■ **Data**:
========
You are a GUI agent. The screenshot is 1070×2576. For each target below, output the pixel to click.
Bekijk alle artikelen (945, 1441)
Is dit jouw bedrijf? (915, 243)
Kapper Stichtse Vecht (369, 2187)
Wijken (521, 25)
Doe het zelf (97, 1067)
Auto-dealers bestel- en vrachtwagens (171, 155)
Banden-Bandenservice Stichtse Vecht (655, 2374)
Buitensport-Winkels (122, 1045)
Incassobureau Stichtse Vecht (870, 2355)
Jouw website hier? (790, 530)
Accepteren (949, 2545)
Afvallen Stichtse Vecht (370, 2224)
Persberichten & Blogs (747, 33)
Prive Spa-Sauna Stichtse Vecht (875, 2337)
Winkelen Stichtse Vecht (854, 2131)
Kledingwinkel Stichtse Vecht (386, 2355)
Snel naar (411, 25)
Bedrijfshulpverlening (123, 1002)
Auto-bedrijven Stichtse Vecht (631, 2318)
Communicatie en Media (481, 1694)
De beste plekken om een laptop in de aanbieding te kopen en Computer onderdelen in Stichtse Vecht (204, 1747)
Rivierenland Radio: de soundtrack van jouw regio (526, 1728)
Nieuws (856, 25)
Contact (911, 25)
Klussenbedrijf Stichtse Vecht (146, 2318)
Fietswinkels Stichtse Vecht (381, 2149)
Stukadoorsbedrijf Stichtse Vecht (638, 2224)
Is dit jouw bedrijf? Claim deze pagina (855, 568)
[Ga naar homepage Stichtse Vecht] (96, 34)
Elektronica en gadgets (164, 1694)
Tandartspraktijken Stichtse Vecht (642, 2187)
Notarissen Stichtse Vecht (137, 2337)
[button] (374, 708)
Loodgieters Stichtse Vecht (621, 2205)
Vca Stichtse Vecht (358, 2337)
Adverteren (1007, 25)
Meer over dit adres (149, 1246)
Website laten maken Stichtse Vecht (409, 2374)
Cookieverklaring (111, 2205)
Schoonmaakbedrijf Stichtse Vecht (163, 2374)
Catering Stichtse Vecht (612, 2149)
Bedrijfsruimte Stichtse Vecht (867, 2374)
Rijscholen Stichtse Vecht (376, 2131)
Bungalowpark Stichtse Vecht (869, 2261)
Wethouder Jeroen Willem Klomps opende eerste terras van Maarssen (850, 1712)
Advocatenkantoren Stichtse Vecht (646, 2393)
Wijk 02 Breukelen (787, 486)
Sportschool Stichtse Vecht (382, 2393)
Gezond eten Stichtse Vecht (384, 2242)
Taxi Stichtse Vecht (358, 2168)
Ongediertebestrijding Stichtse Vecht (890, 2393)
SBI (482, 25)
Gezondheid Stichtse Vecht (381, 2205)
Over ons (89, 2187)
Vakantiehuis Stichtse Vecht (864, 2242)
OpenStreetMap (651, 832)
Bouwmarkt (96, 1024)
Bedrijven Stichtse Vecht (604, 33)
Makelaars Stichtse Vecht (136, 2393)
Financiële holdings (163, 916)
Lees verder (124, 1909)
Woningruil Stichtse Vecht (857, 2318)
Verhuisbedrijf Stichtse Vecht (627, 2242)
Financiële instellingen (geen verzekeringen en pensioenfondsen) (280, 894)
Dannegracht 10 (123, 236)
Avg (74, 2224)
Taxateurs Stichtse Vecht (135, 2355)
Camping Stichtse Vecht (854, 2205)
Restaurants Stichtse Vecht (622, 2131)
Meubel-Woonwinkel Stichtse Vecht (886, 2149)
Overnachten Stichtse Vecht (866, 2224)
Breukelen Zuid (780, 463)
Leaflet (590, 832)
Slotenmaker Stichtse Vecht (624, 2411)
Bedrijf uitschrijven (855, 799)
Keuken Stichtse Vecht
========
Output only the lines from the one holding "Avg (74, 2224)" through the last line above, exactly as they appear.

■ **The completed task**:
Avg (74, 2224)
Taxateurs Stichtse Vecht (135, 2355)
Camping Stichtse Vecht (854, 2205)
Restaurants Stichtse Vecht (622, 2131)
Meubel-Woonwinkel Stichtse Vecht (886, 2149)
Overnachten Stichtse Vecht (866, 2224)
Breukelen Zuid (780, 463)
Leaflet (590, 832)
Slotenmaker Stichtse Vecht (624, 2411)
Bedrijf uitschrijven (855, 799)
Keuken Stichtse Vecht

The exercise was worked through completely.